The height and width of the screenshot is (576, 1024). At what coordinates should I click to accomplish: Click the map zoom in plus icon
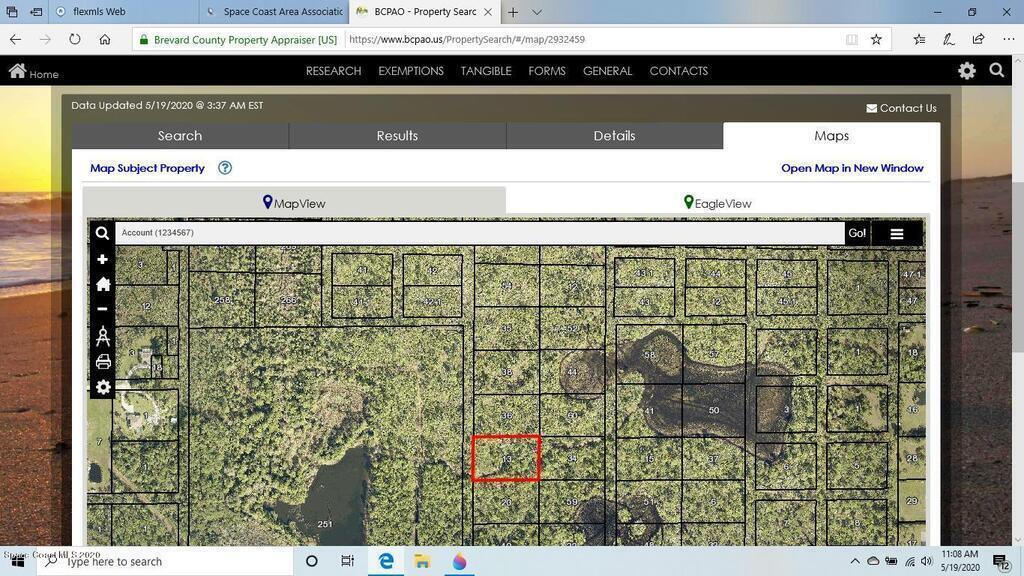(x=102, y=259)
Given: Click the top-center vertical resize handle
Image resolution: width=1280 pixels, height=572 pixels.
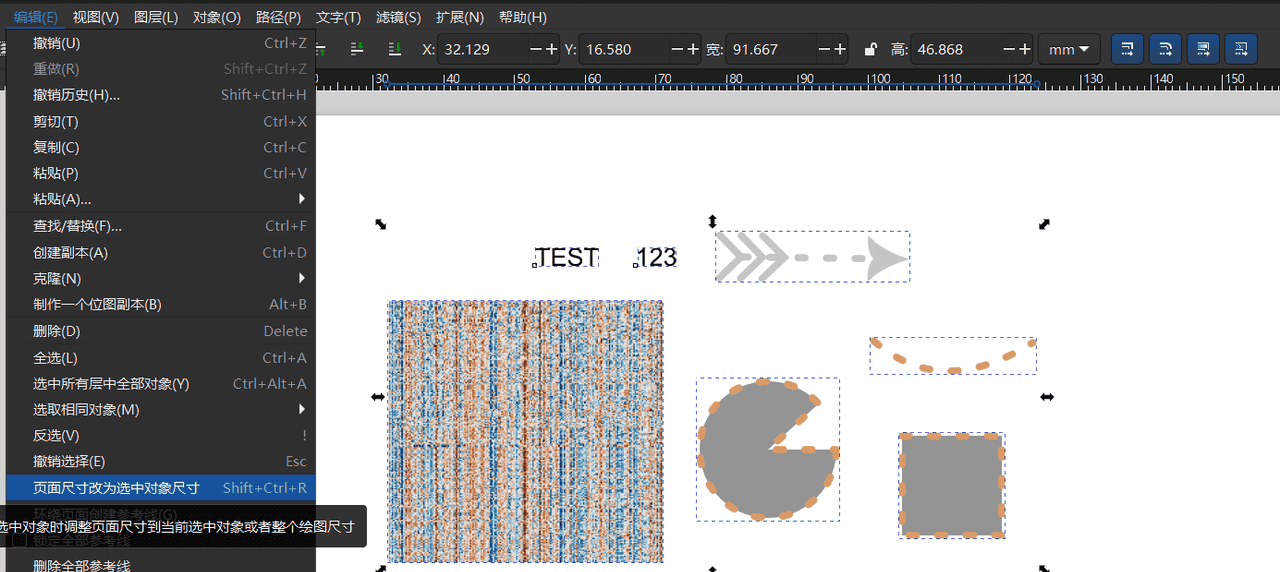Looking at the screenshot, I should click(712, 221).
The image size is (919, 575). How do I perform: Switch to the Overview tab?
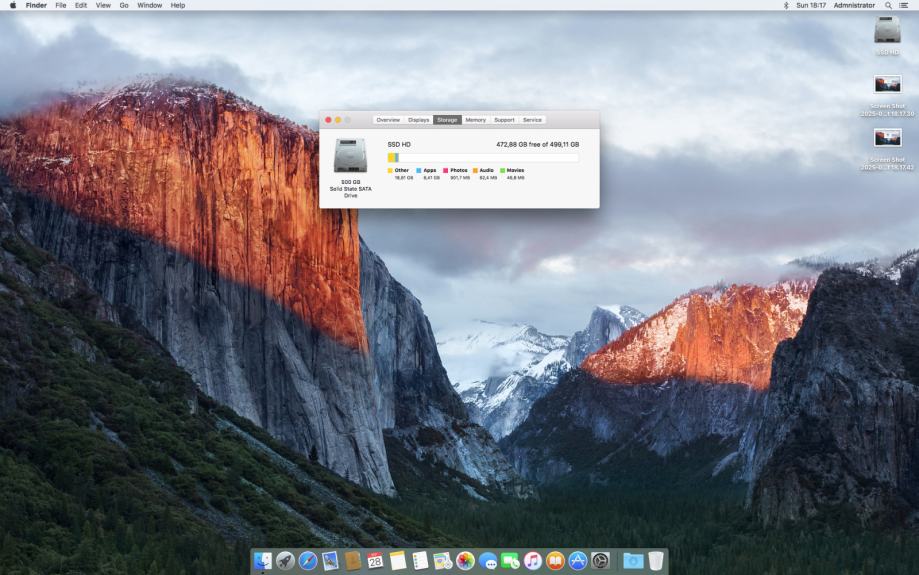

══════════════════════════════

* [WORK REQUIRED]
Return the lines above exactly; the images are not part of the copy.

* [COMPLETED EXERCISE]
The height and width of the screenshot is (576, 1024). At what coordinates should I click to accomplish: Click the map zoom in plus icon
(x=102, y=259)
Given: Click the top-center vertical resize handle
Image resolution: width=1280 pixels, height=572 pixels.
Looking at the screenshot, I should click(712, 221).
The image size is (919, 575). How do I perform: Switch to the Overview tab?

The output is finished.